I stopped going to the Sunshine Club. But I no longer had Samiha waiting for me at home, and I missed the smell of nightclubs, so I started going to other places instead. I ran into the Admiral one night at the Twilight. They gave us one of their private tables. The Twilight Club can be a scary place; the decor is truly sinister, the toilets always make weird noises, and all the bouncers’ eyes are full of malice, but that night, the seasoned inspector Admiral was very kind and friendly with his younger colleague. He did catch me entirely off guard, however, when he started talking about what a kind and decent guy Sami from Sürmene was.
“If you got to know him personally, if you witnessed his family life and knew what he wants to achieve for Beyoğlu and for this whole country, you wouldn’t believe all these lies people tell about him; in fact, you would never think ill of him again,” said the Admiral.
“I don’t have anything against Mr. Sami or anyone else,” I said.
I had the feeling that what I’d just said would somehow get passed on to Selvihan.
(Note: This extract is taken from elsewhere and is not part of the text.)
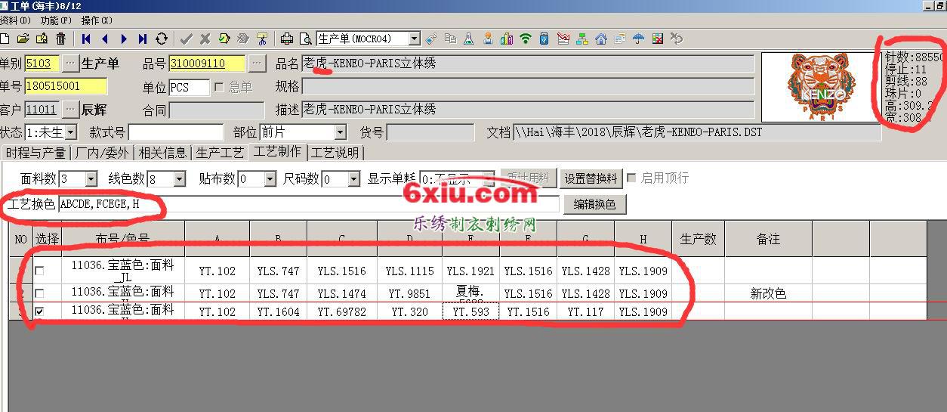Open the 功能(F) menu
The height and width of the screenshot is (412, 947).
[x=56, y=20]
I was also knocking back I don’t know how many drinks, since that comment about Sami from Sürmene’s “family life” had really thrown me. Why had Samiha lost faith in our family life? Didn’t she get the message I’d sent with Mevlut for her to come home? “A person should NEVER reveal his true intentions in life,” said the Admiral. DON’T GET MIXED UP IN THESE NIGHTCLUB AND GANG WARS, DON’T GET INVOLVED IN ANY RAIDS. For some reason, this called to mind how Mevlut never gets involved in anything. I was just thinking to myself what a good friend he is, and why wouldn’t Samiha come home, things in that vein, when I noticed that Inspector Admiral seemed to know all the waiters at the Twilight Club by name. They were talking in whispers. Please don’t hide anything from me; that way, I won’t hide anything from you either. WHAT MAKES CITY LIFE MEANINGFUL IS THE THINGS WE HIDE. I was born in this city; I’ve spent all my life on these streets.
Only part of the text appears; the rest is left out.